Turner, Bryan S. 1990. Outline of the Theory of Citizenship, Sociology 24(2) (May): 189-217.

Bryan Turner critiques T.H. Marshalls conceptual framework of citizenship and offers his own concept, both in response to common critiques of Marshalls framework and in recognition of the change from a national to global perspective.

T.H. Marshall argued that there are three basic manifestations of citizenship - the civil, the political, and the social. He stated that 18th Century Britain saw the development of the civil rights of individuals; the 19th Century saw the development of political rights in the increased access of workers to the parliamentary process; and the 20th Century saw the development of social rights, which became the basis of claims to welfare and entitlements. Marshall further argued that a contradiction exists between formalized political equality, and ongoing social/economic equality, rooted in capitalist society and the existence of private property.

Turner summarizes the many critiques of Marshalls concept, but ultimately criticizes him most strongly for his anglocentric analysis, which explores the concept of citizenship solely as it developed within the British experience. Marshalls concept of the capitalist state fits uneasily into todays notion of global capitalism, or disorganized capitalism (p. 195), in which the state has less control. A more thorough analysis of the development of citizenship across various nations can lead to the recognition that several forms of citizenship exist.

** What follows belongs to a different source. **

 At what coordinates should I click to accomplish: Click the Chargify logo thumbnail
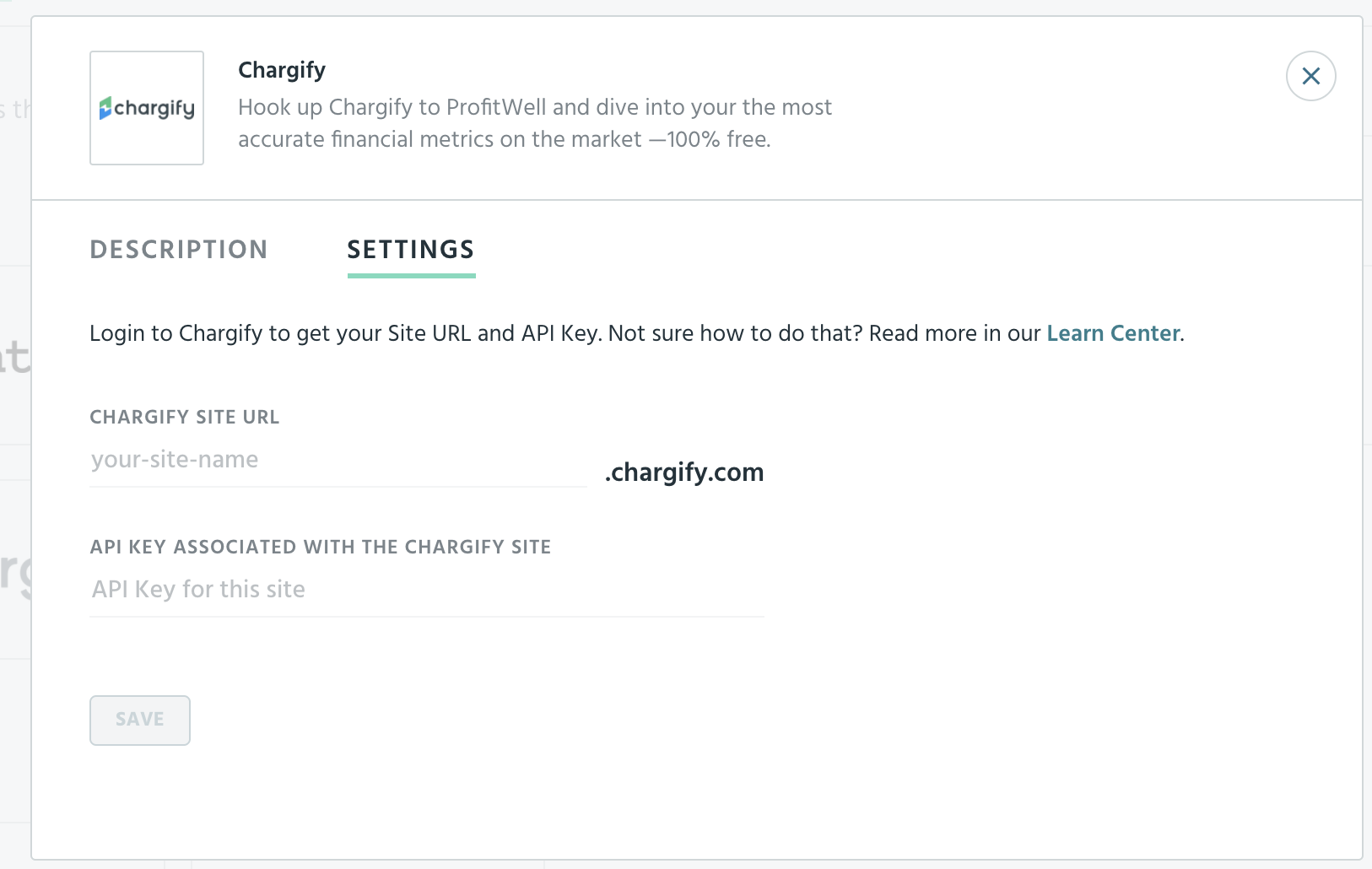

Turner ends his analysis by commenting on globalization and changing concepts of citizenship. He mentions both an increasing regional autonomy and localism, and the move toward global notions of political responsibility. We must develop a new conceptual framework in order to express new ideas of citizenship in the global world. The concept of citizenship can also be further investigated as it has evolved in ethnically complex countries and in developing countries.